== DATASET RECORDS ==
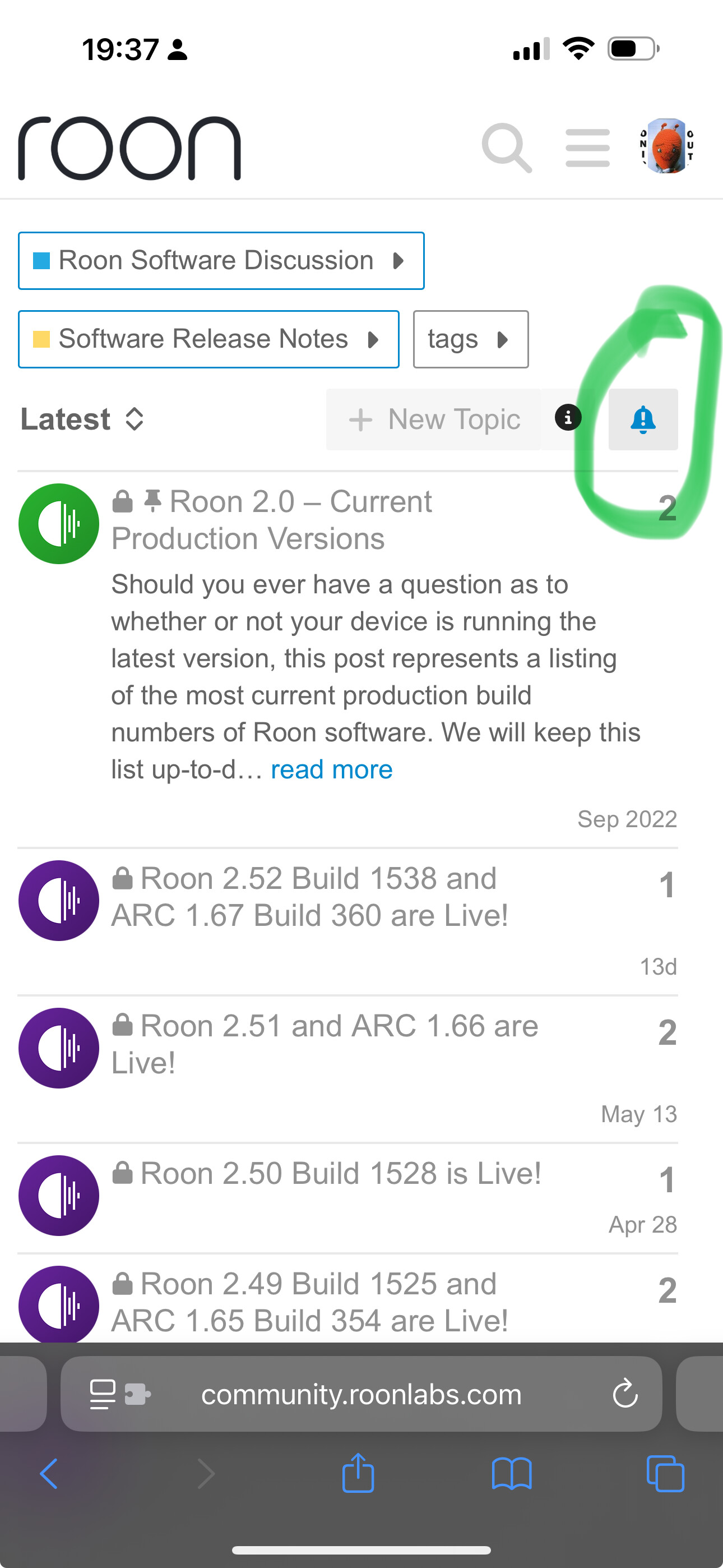Go back with Safari's back arrow
The image size is (723, 1568).
point(49,1474)
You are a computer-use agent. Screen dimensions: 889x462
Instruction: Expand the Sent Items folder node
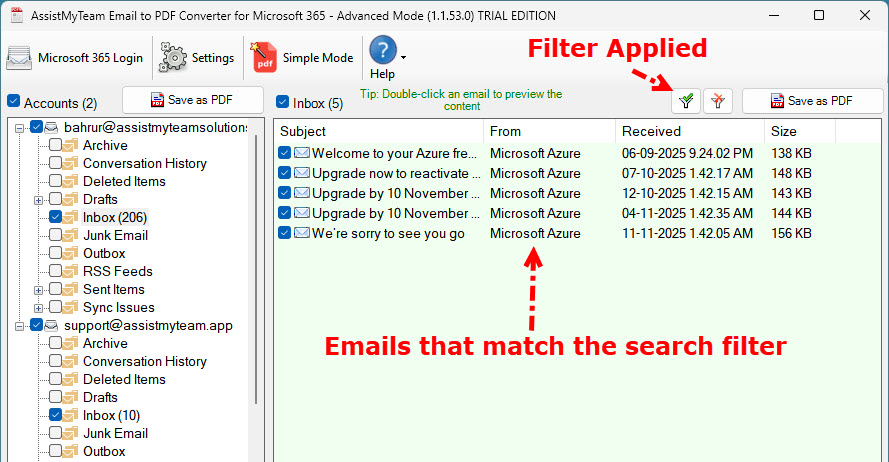point(39,289)
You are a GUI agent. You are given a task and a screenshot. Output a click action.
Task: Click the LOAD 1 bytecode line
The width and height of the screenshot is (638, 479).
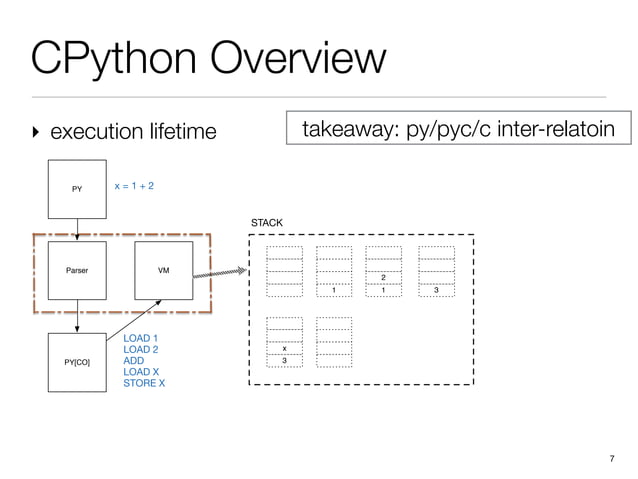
===
[THE TASK]: Starting with the line that holds "You are a computer-use", print each line through the last one of the data exactly as written, but do not include the pictures.

[WRITTEN ANSWER]:
You are a computer-use agent. Screen dimensions: 889x462
Instruction: Expand the Sent Items folder node
point(39,289)
You are a GUI agent. You are given a task and a screenshot. Output a click action.
Task: Click the LOAD 1 bytecode line
The width and height of the screenshot is (638, 479).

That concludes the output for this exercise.